Warum bilden wir heute, fast 10 Jahre nach seiner Veröffentlichung unseren Flyer vom 01.09.2015 auf unserer Homepage ab.

Den Anstoß zur aktuellen Veröffentlichung gab ein Artikel der Kölner Rundschau vom 21.03.2024 mit dem Titel: Baukrise befeuert Wohnungsnot – Maßnahmenpaket der Verwaltung in den Startlöchern — Keine finanzielle Hilfe für Entwickler und Investoren

 Zitat:
„6000 neue Wohnungen im Jahr sind nicht mehr realistisch.“ Das hatte der Beigeordnete für Planen und Bauen der Stadt Köln, Markus Greitemann, im vergangenen Sommer im exklusiven Rundschau-Interview konstatiert. Auch Wirtschafts- und Stadtentwicklungsdezernent Andree Hack und Harald Rau, Beigeordneter für Soziales und Wohnen, stellten sich den Fragen unserer Redaktion. Gemeinsam kippten die drei die Zielzahl von 6000 neuen Wohnungen, die jährlich in Köln entstehen sollten…“

Unsere Meinung:
10 Jahre lang wurde erfolglos gewurschtelt, ohne wirksame Maßnahmen gegen die wachsende Wohnungsnot anzupacken.
10 Jahre lang hören wir Erklärungen, warum unstrittige Ziele nicht erreichbar sind.
10 Jahre gibt es Schmuse-Veranstaltungen und -Bündnisstreffen mit Investoren – ohne Ergebnis.

Der Markt regelt alles?

Kampagne Mietenstopp vorm Deutschen Bundestag

Betongold
wächst auch durch Verknappung; vielleicht besser als durch Bauen-Bauen-Bauen.

Was tun?
wenn Auf-Investoren-starren nicht hilft?
wenn <Daseinsvorsorge> nicht kompatibel ist zu neoliberalen Marktgesetzen?
wenn die Stadt (Politik und Verwaltung) das einfach nicht kann? (oder will?)

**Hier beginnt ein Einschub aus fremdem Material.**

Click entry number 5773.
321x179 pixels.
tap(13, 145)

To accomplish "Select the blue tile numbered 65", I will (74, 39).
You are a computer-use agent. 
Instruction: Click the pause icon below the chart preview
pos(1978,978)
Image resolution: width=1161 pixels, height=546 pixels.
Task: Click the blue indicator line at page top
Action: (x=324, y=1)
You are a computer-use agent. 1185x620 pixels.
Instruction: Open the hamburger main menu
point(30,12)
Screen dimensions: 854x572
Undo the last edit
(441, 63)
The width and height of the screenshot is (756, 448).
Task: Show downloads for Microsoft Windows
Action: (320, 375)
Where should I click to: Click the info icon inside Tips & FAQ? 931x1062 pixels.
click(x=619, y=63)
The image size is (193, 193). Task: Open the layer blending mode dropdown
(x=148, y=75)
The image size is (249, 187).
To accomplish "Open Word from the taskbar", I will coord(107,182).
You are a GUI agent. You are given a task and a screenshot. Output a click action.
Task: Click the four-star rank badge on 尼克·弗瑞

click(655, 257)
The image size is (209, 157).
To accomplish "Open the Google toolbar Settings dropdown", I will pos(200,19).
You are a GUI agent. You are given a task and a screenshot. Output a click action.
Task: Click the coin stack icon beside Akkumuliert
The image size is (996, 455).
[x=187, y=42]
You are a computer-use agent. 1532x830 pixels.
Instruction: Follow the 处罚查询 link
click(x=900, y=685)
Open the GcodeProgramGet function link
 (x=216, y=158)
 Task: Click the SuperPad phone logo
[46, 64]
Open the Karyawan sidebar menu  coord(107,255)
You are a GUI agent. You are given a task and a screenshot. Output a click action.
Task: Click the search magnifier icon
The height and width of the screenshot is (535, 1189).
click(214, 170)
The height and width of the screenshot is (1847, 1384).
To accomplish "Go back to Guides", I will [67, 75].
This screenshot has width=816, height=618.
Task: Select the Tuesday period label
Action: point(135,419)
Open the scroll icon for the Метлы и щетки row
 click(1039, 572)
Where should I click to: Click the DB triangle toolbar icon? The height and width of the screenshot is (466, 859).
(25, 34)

Wir alle gemeinsam müssen eine Kommunale Wohnungs-Offensive entwickeln –
aus der Stadtgesellschaft – von unten.

Vielleicht ist der Termin an der Karl-Rahner-Akademie am 15. April 2024 ein erster Schritt? (Anmeldung erforderlich)
Köln konnte es – und kann es heute noch!
 – Wohnungskrise und Obdachlosigkeit beenden!

zum Nachschlag

Der folgende Beitrag wurde als Flyer zum 01.09.2015 herausgegeben!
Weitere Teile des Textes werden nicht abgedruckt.